Let me spare you soft mushy detail, muddy color, compression artifacts and aliasing/moire that our beloved DSLR manufacturers still push our way. Watch this beautiful piece done by Jon Carr who works with Vincent Laforet.
A Week With The Blackmagic Cinema Camera (1080P)
If you fail to notice the sharpness, detail, smooth highlight roll off, immaculate color and proper motion – I suppose there is not much I can do for you. But I'm guessing you will see why the Blackmagic Cinema Camera is simply killer at image quality, color rendition and detail. Not to mention the nice wide angles that can be achieved from an 18mm Zeiss Distagon f3.5 ZE.
More of Jon's workflow with Adobe After Effects and Davinci Resolve can be found on his write up review. If you want to shoot RAW (you want to!) and edit in an NLE, you will need to conform your footage. This is simple with Davinci Resolve: just export proxies with a light grade and ingest into your NLE. Then link the EDL back to Resolve when you are finished editing and conform to your RAW files within Resolve.
Then export from Resolve to your desired medium.
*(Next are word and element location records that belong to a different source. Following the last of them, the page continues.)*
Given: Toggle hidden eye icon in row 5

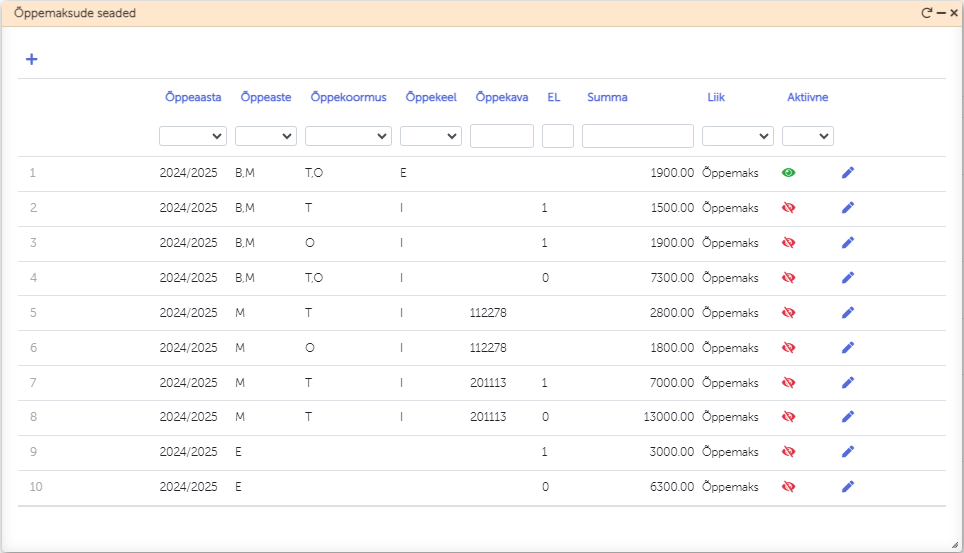Looking at the screenshot, I should pyautogui.click(x=788, y=313).
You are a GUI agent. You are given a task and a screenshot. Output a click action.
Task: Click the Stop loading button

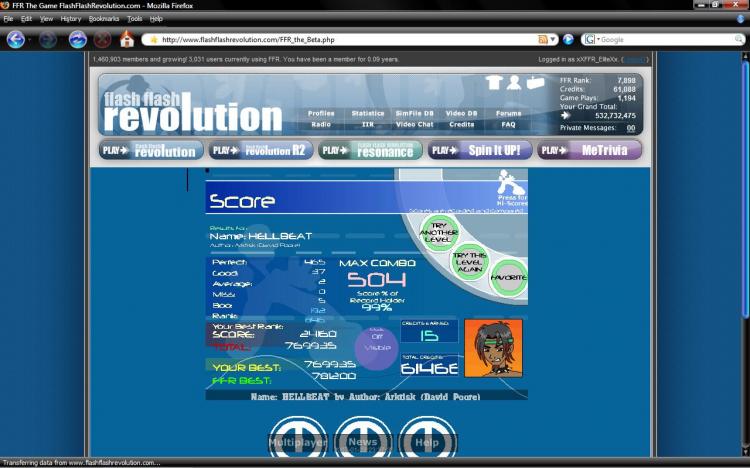(102, 40)
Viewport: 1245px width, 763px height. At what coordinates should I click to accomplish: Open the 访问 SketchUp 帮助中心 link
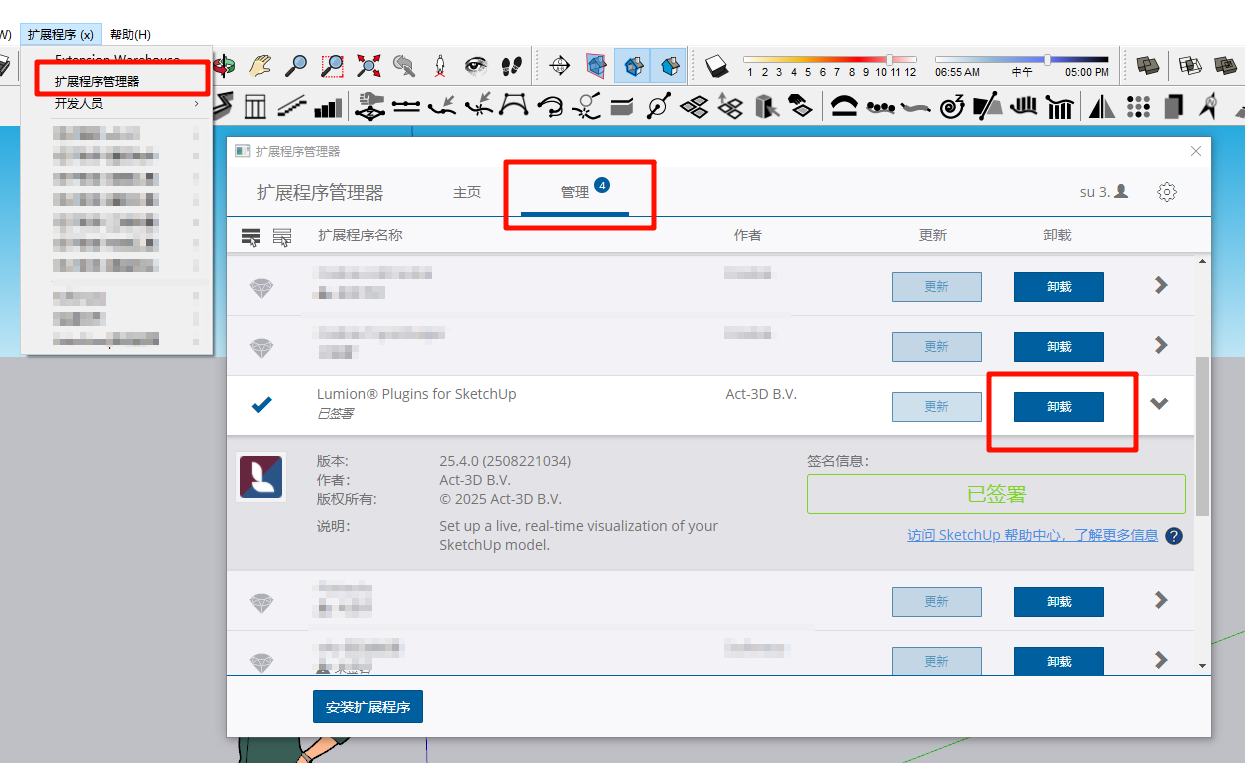1032,535
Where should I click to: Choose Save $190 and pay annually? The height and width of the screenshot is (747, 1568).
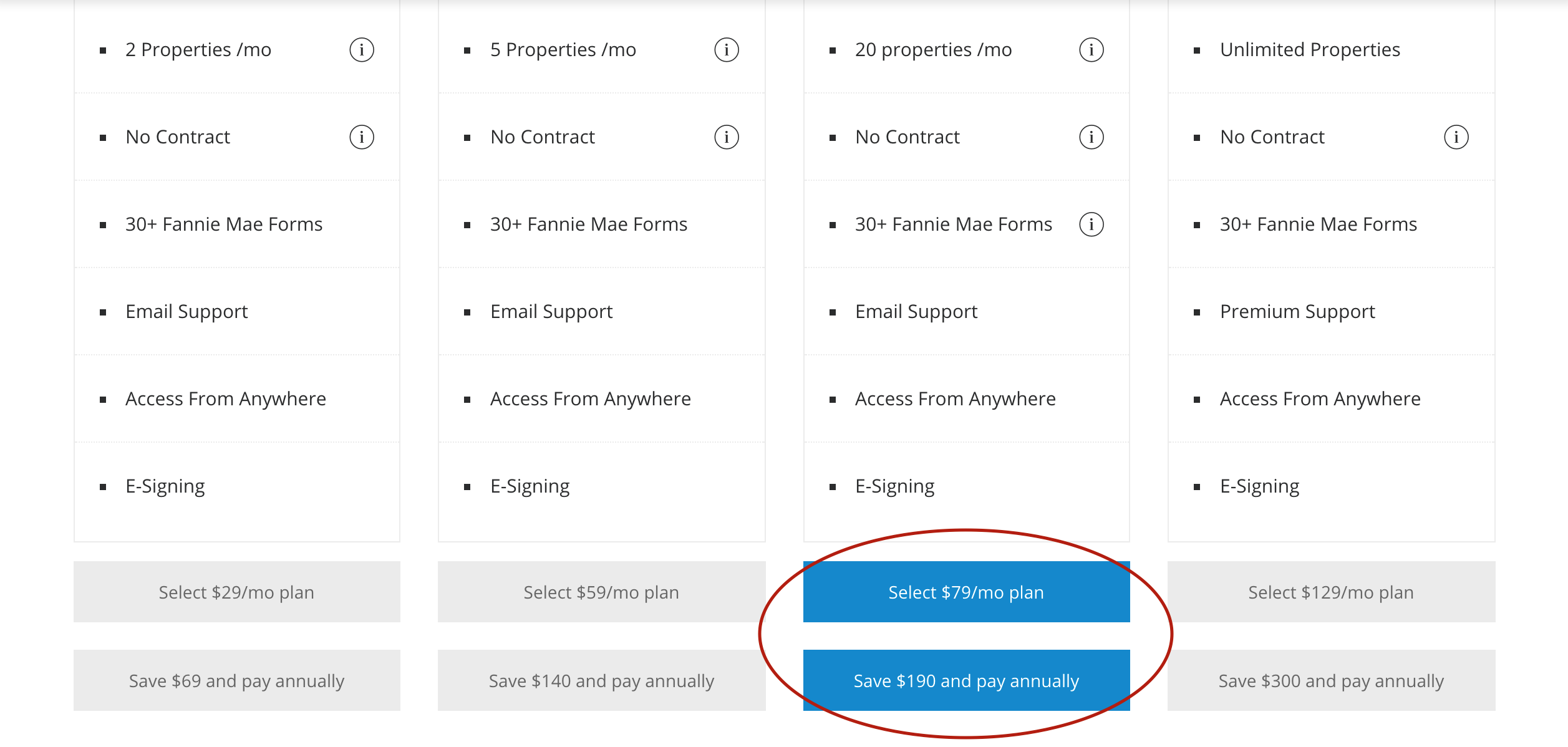[967, 680]
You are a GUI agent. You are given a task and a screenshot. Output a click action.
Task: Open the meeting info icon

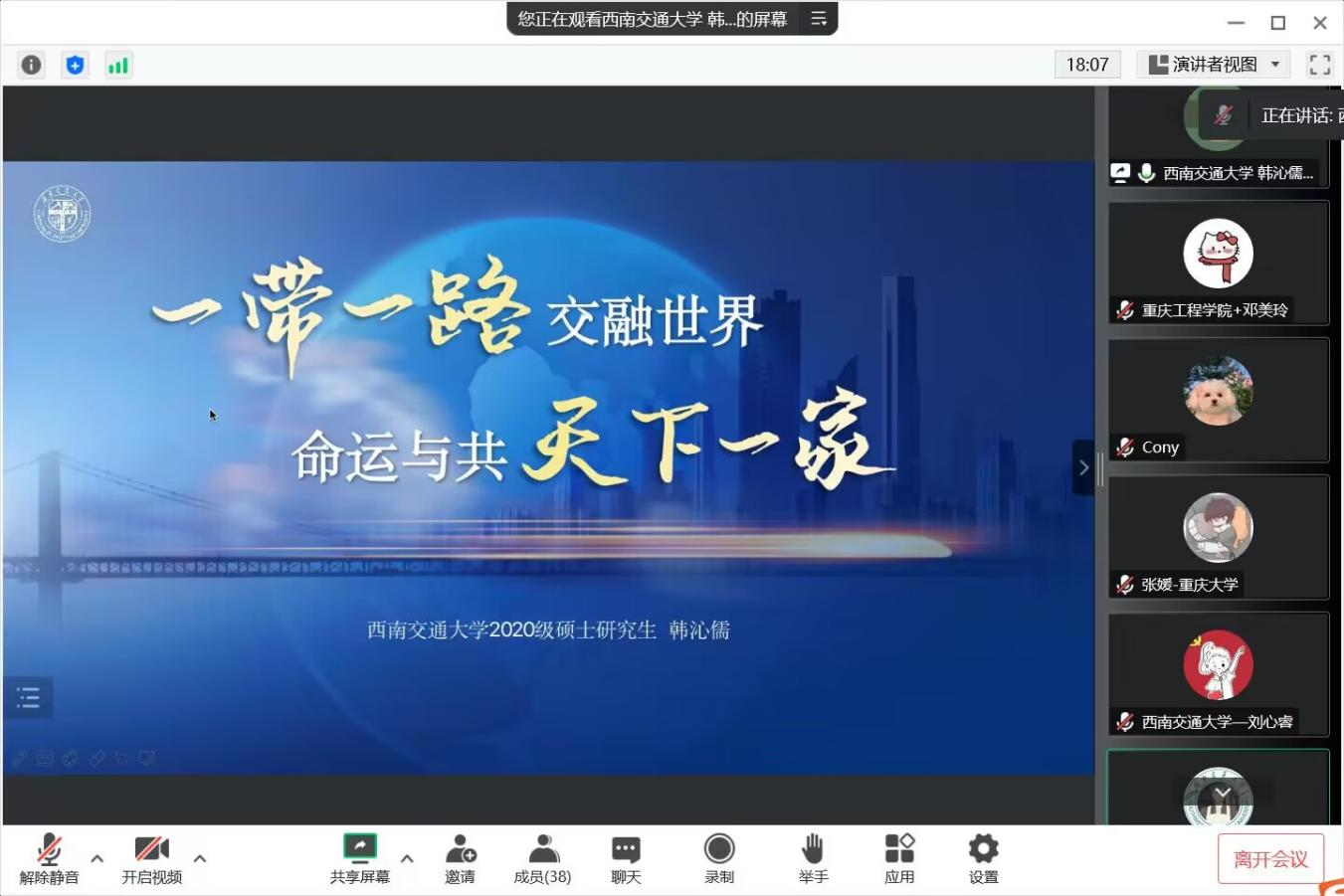[32, 65]
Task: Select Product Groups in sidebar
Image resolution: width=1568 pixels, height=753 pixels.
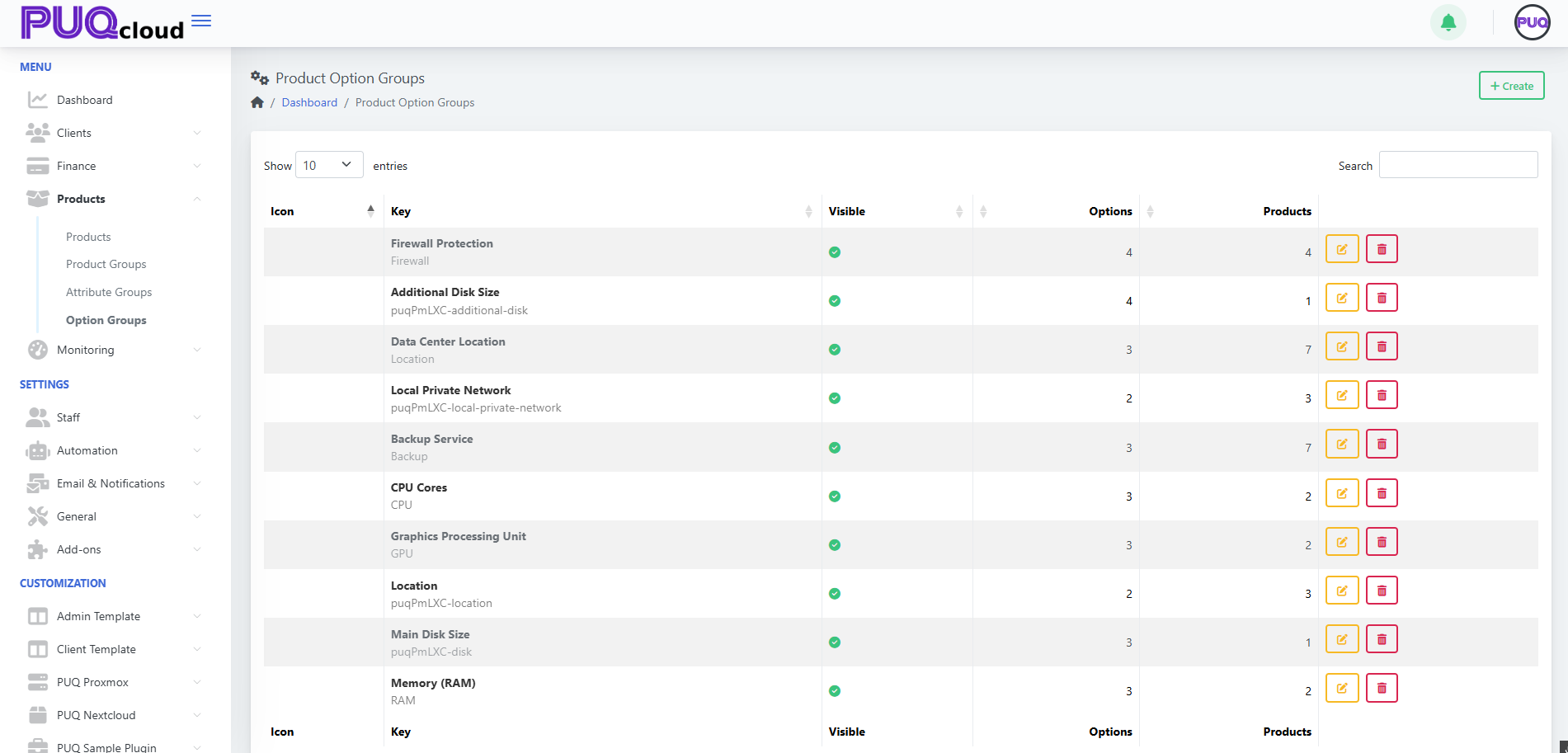Action: pyautogui.click(x=106, y=264)
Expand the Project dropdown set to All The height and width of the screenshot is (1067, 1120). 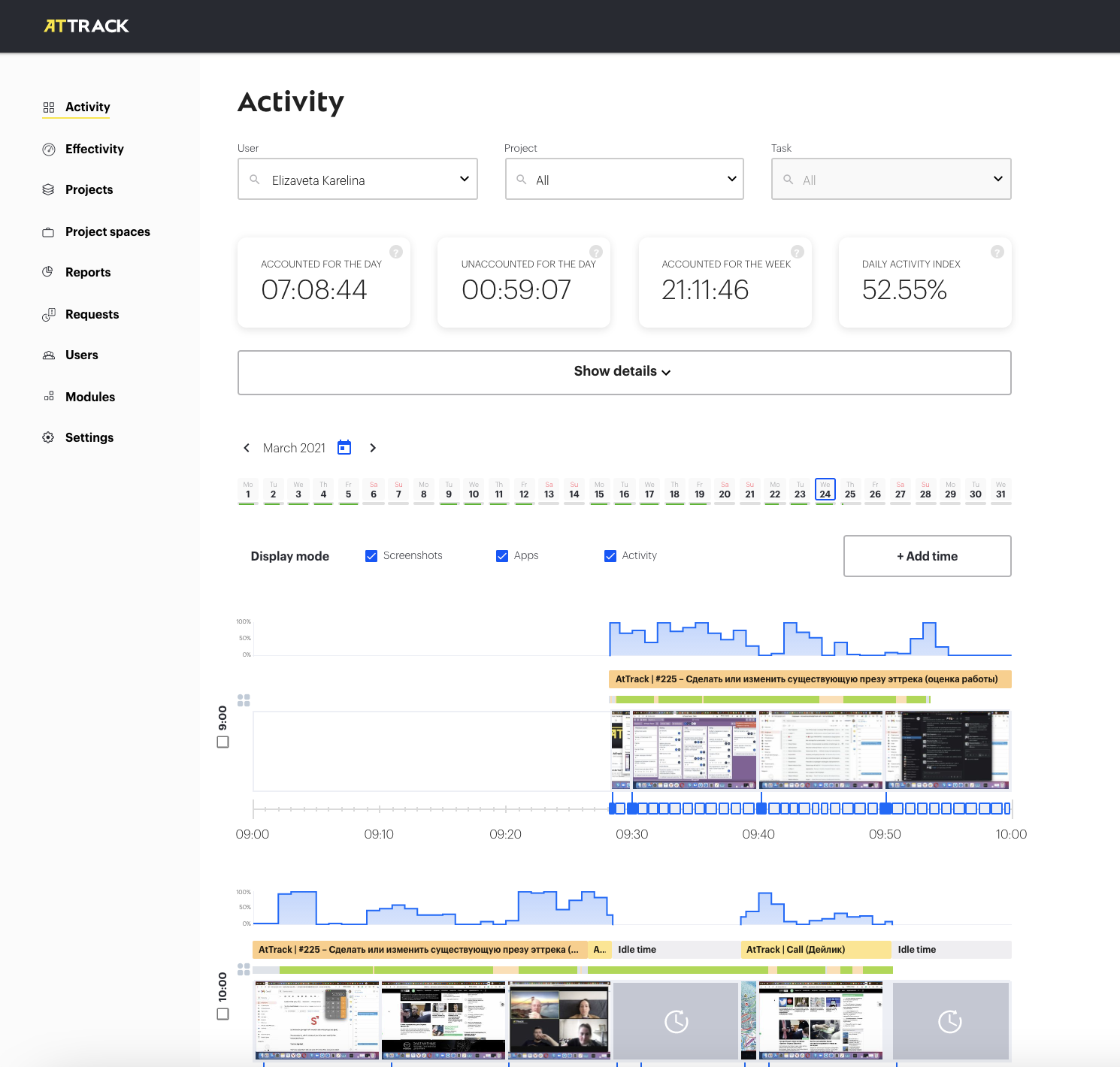(x=729, y=179)
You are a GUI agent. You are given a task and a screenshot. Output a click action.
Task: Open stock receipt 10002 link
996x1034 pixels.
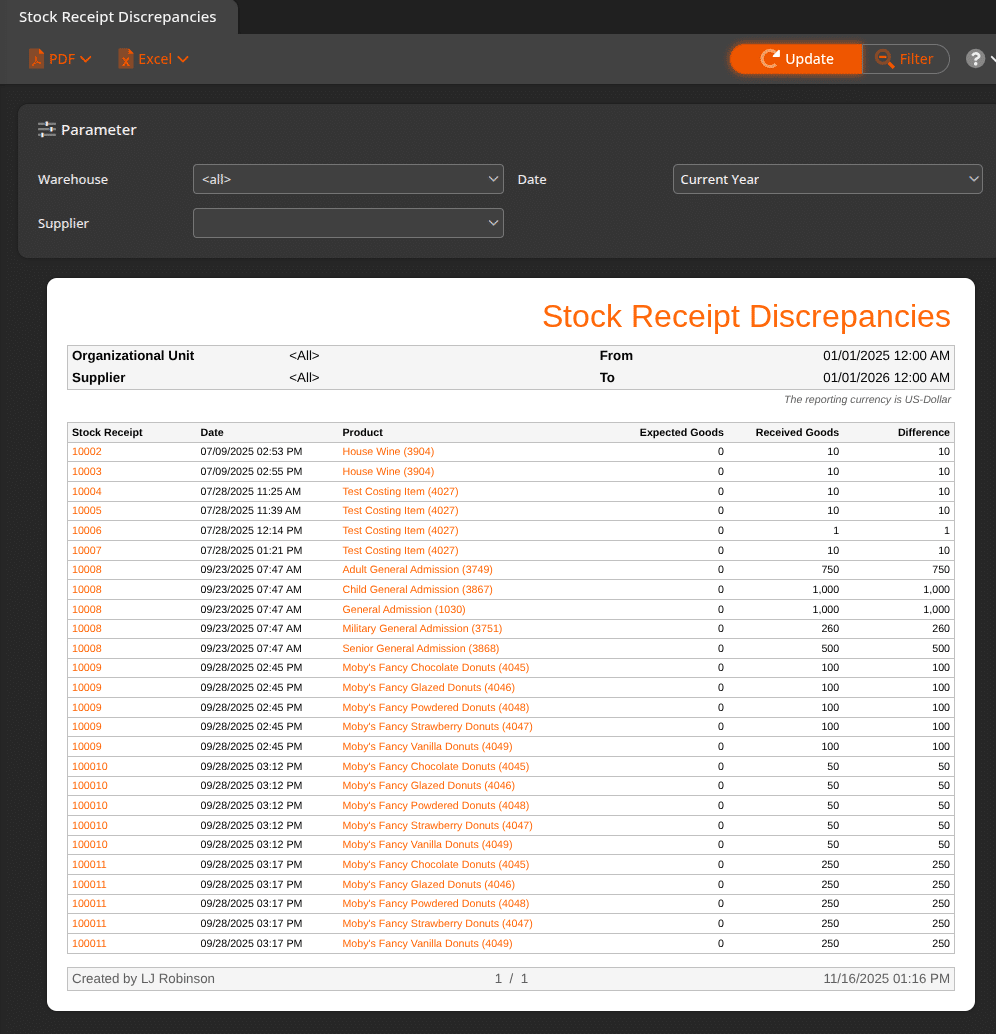pyautogui.click(x=87, y=452)

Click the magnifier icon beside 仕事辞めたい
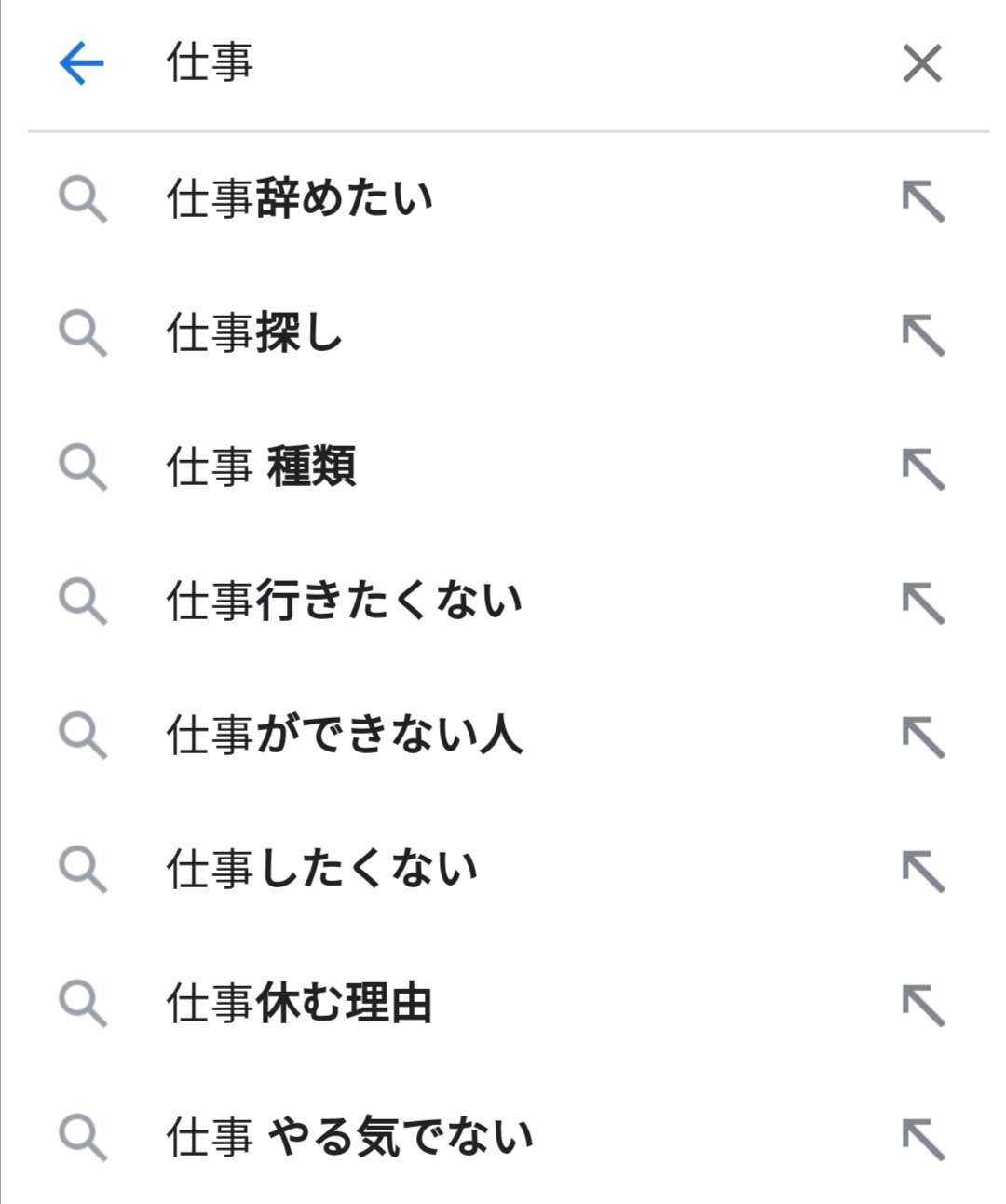[x=83, y=201]
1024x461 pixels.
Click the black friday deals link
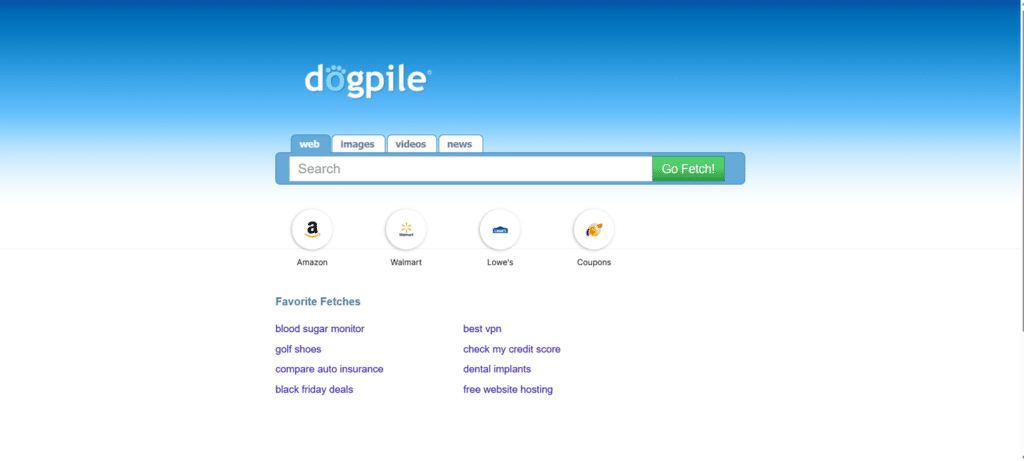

Now, read if you dare, but I need to get a little technical on you here. You will need some CUDA empowered GPU's for proper performance. On my Hackintosh, a Nvidia GTX 285 is my workhorse but I recently purchased a GTX 480 for cheap ($199 currently). Using both of these cards with my OC'd 6 core (24GB OC'd RAM) will smoke any current Mac Pro without decent CUDA GPU's. If you want a fairly cheap Nvidia card in current production, I also recommend the GTX 570. It is *almost* as fast as a GTX 480 but uses less power. I like that the GTX 480 has more RAM.
The GTX 580 is the top dog for CUDA processing and you may as well buy the 3GB version (linked), but this card has increased in price due to demand. As you can see, you can buy TWO GTX 480's for the price of one GTX 580 3GB model.
The Nvidia 6XX series are wonderfully powerful at playing the latest games, but even with TWICE the CUDA cores, they still are not faster than a GTX 580 at processing computations (which Davinci Resolve needs as well as Adobe Premiere and After Effects).
Now, those links I linked to are great if you have a PC that can handle those power hungry cards or a Hackintosh. If you have a Mac Pro however, you will need to flash those cards or buy from ebay Mac Video Cards – this guy is great and writes a lot on Davinci forums, video forums and knows what you need to grade properly. For me, I have been more than happy I made the scary but good choice to build my own Hackintosh in 2011.
There is no reason that RAW 2.5k from your Blackmagic should be a hog – with some cheap solutions from Nvidia and fast hard drives, you will be good to go!
Another news worthy piece of info is that shortly after Philip Bloom's review of the Blackmagic Cinema Camera, Blackmagic took heed and officially is releasing a Micro Four Thirds Mount (MFT) version that should be shipping in December. This is passive (no electronic control) but is perfectly fine with manual lenses. You can have PL, M, Nikon, Canon and C mount options now. This opens the door to some amazing lens choices such as the Voigtlanders!
What really impresses me however, is that Blackmagic is listening. They are eager to work on this exciting product, hear our reviews and revise as needed. As Philip points out in his video review below, there are some needed areas of improvement with the firmware. But I am confident that Blackmagic is on it! They have proven that image quality and bringing professional RAW workflow to the indie market is possible today. No other offerings are around doing this.
This is an exciting time to be a filmmaker.
Now please note with Mr. Bloom – he points out a lot of issues that need to be addressed, but they are firmware issues. Remember how the 5dmkII didn't even allow us to shoot video in manual mode? The ability to see audio levels, f stops, erase/format the SSD are going to be addressed – especially since Blackmagic already addressed the mount issue.